**PROMPT**
Should a line below contain the word "magnifier", report it.

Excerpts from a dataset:
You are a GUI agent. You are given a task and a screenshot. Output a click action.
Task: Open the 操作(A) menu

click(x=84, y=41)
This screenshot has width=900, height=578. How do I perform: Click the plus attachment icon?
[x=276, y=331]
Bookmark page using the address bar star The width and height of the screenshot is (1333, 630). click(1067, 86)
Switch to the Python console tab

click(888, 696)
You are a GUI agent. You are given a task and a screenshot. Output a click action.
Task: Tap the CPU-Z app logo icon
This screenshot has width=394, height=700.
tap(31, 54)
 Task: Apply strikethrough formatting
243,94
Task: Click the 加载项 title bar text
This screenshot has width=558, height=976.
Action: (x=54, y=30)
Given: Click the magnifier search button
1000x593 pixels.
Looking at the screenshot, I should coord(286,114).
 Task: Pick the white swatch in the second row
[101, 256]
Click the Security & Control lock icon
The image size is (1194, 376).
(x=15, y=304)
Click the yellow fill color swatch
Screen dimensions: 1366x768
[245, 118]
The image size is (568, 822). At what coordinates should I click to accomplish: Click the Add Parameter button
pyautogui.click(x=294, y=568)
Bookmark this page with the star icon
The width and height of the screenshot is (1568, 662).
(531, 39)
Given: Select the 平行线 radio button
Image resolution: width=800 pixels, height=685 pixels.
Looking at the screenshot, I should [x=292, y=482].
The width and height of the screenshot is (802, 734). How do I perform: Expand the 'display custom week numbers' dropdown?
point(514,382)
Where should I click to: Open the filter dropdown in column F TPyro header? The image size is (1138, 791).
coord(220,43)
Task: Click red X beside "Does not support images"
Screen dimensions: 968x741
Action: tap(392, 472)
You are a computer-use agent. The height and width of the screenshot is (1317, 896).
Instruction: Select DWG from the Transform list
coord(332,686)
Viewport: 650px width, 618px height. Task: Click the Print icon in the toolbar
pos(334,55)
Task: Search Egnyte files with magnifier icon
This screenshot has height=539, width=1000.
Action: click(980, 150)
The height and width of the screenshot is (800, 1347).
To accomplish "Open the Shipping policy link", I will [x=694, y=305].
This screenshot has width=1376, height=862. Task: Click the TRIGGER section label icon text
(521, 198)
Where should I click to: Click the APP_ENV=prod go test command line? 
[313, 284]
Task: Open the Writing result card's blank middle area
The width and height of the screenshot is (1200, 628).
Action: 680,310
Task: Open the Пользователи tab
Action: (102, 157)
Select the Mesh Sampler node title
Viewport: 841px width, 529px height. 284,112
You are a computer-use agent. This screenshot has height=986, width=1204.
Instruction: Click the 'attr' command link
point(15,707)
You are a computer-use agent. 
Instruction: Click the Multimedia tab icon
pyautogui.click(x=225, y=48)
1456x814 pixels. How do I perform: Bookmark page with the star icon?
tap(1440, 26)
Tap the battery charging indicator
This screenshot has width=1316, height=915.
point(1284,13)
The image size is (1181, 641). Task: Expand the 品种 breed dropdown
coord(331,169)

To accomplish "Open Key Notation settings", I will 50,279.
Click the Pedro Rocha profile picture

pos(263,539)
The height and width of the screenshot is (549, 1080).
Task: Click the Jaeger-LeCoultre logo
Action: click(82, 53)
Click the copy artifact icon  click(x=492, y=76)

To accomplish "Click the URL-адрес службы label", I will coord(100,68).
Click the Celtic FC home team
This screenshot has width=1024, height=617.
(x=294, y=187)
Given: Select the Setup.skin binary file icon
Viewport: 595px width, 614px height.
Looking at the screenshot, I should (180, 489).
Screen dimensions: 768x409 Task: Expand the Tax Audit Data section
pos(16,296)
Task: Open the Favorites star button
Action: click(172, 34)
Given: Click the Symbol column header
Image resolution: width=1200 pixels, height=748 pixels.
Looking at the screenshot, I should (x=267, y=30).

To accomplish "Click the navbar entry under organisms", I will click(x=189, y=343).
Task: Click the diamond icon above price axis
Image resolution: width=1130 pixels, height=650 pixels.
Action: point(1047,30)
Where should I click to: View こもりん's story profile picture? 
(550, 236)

**RESULT OF THIS TASK**
Given: Click the magnifier search button
Task: Search Egnyte files with magnifier icon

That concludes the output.